**Objective**
Render the entries, from their first line through the line containing "click(x=247, y=173)", as a Markdown table with the columns "Row" and "Entry line", omitting blank lines. Leave the pictures out of the table.

[start of Input]

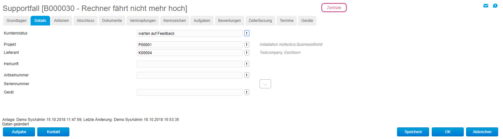Click lookup icon next to Projekt field

[247, 45]
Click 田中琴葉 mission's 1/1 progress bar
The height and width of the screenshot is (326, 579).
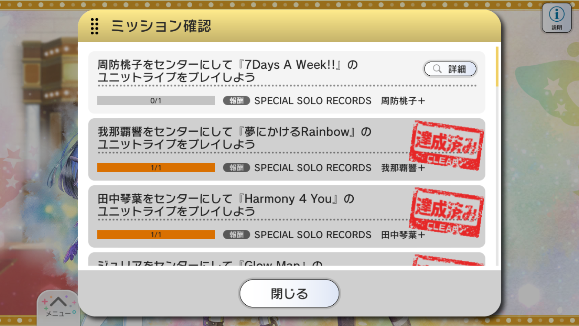click(156, 234)
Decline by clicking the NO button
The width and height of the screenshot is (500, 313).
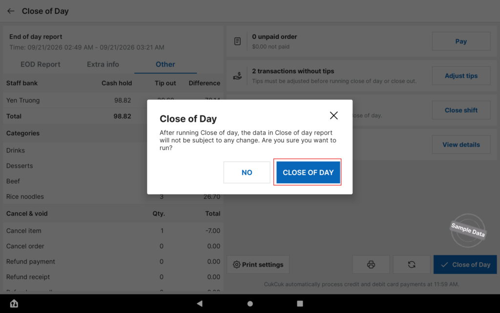click(x=247, y=173)
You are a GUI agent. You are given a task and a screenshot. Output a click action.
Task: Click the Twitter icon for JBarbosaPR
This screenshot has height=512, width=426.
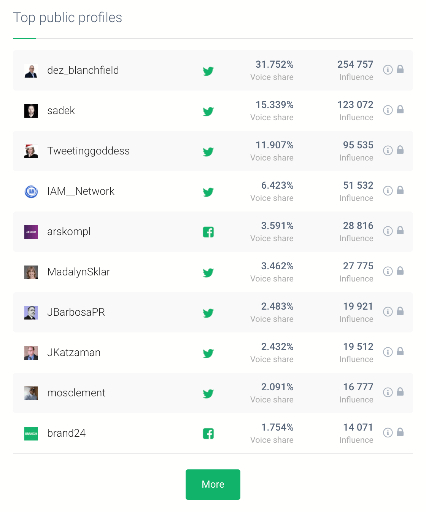coord(208,313)
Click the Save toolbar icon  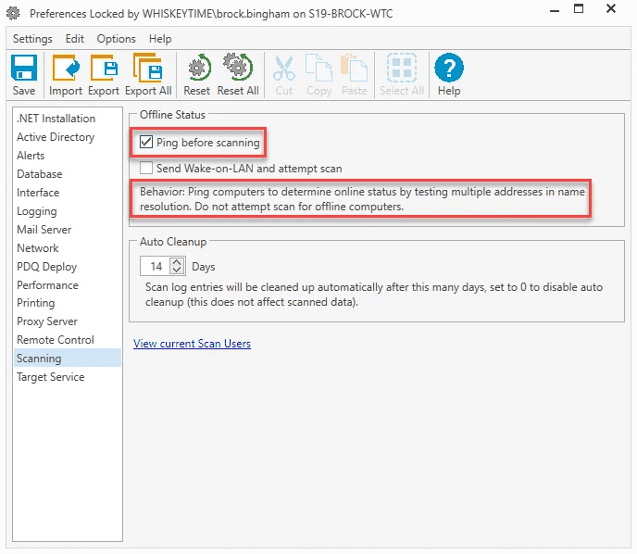[x=24, y=68]
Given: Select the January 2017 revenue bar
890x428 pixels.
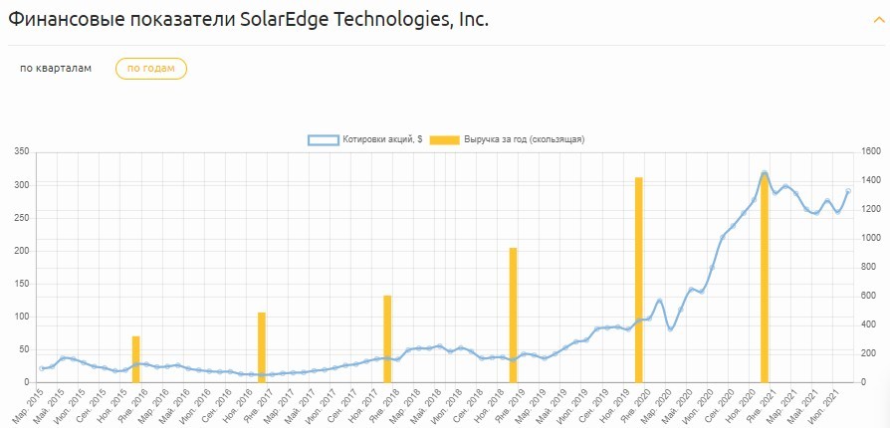Looking at the screenshot, I should pos(262,347).
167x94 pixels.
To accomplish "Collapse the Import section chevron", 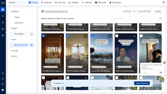I will [32, 39].
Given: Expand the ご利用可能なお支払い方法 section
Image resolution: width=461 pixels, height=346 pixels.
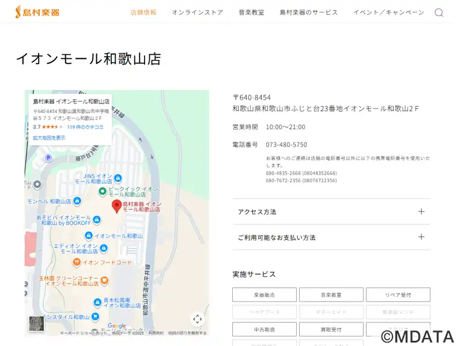Looking at the screenshot, I should [331, 237].
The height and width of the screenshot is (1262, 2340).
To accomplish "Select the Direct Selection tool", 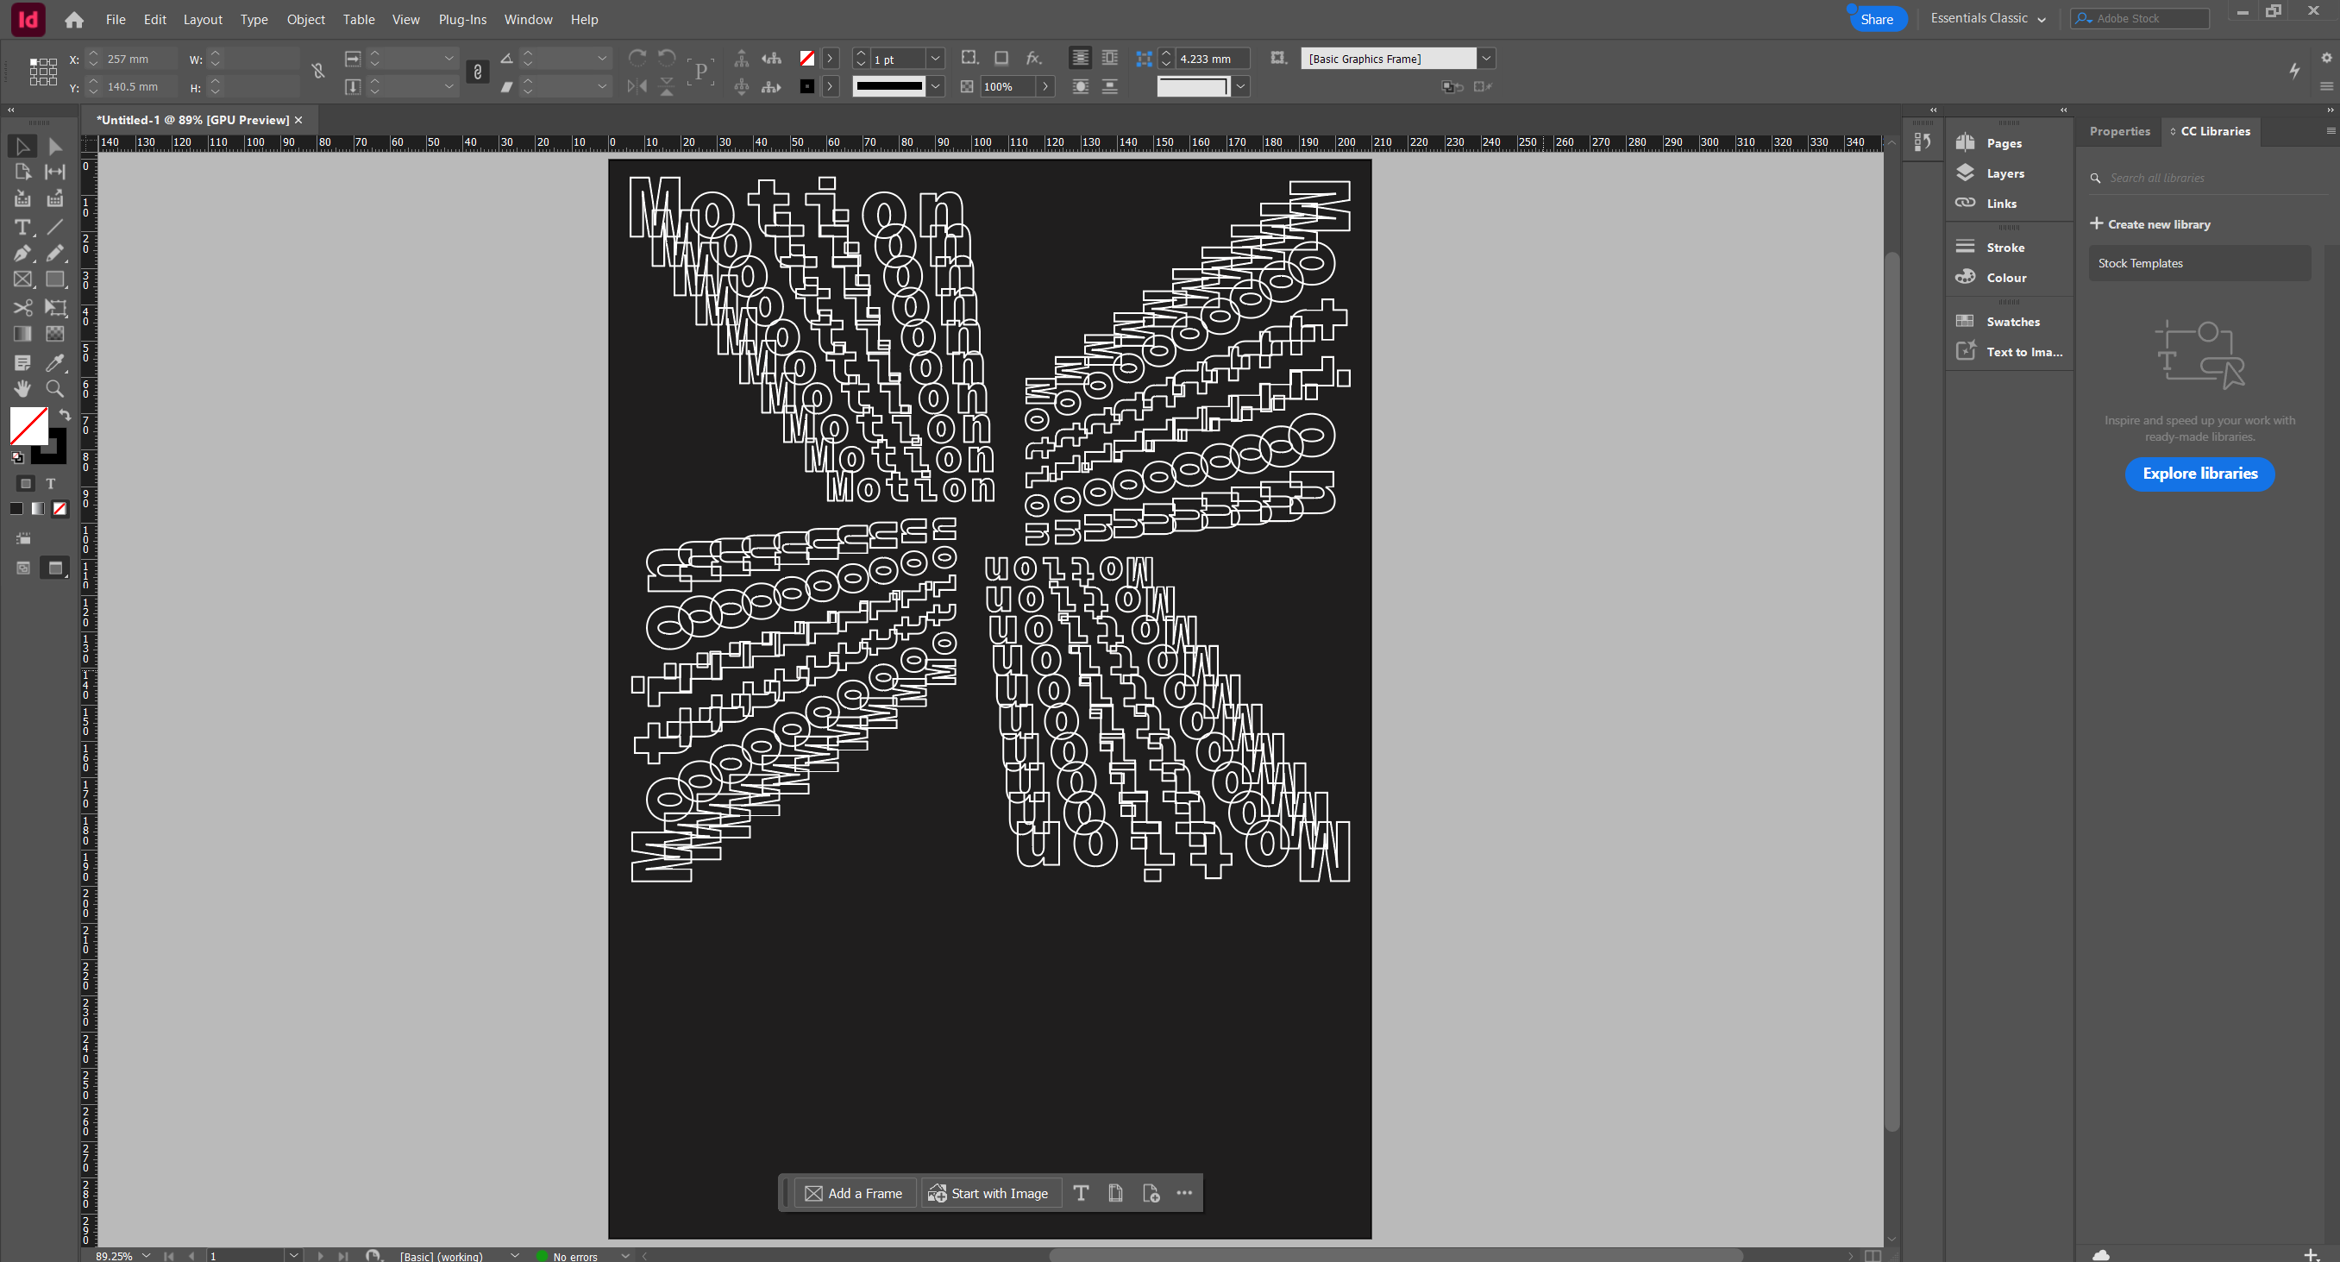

[end of Input]

**Written response**
| Row | Entry line |
|---|---|
| 1 | Click lookup icon next to Projekt field |
| 2 | [247, 45] |
| 3 | Click 田中琴葉 mission's 1/1 progress bar |
| 4 | The height and width of the screenshot is (326, 579). |
| 5 | click(156, 234) |
| 6 | Decline by clicking the NO button |
| 7 | The width and height of the screenshot is (500, 313). |
| 8 | click(x=247, y=173) |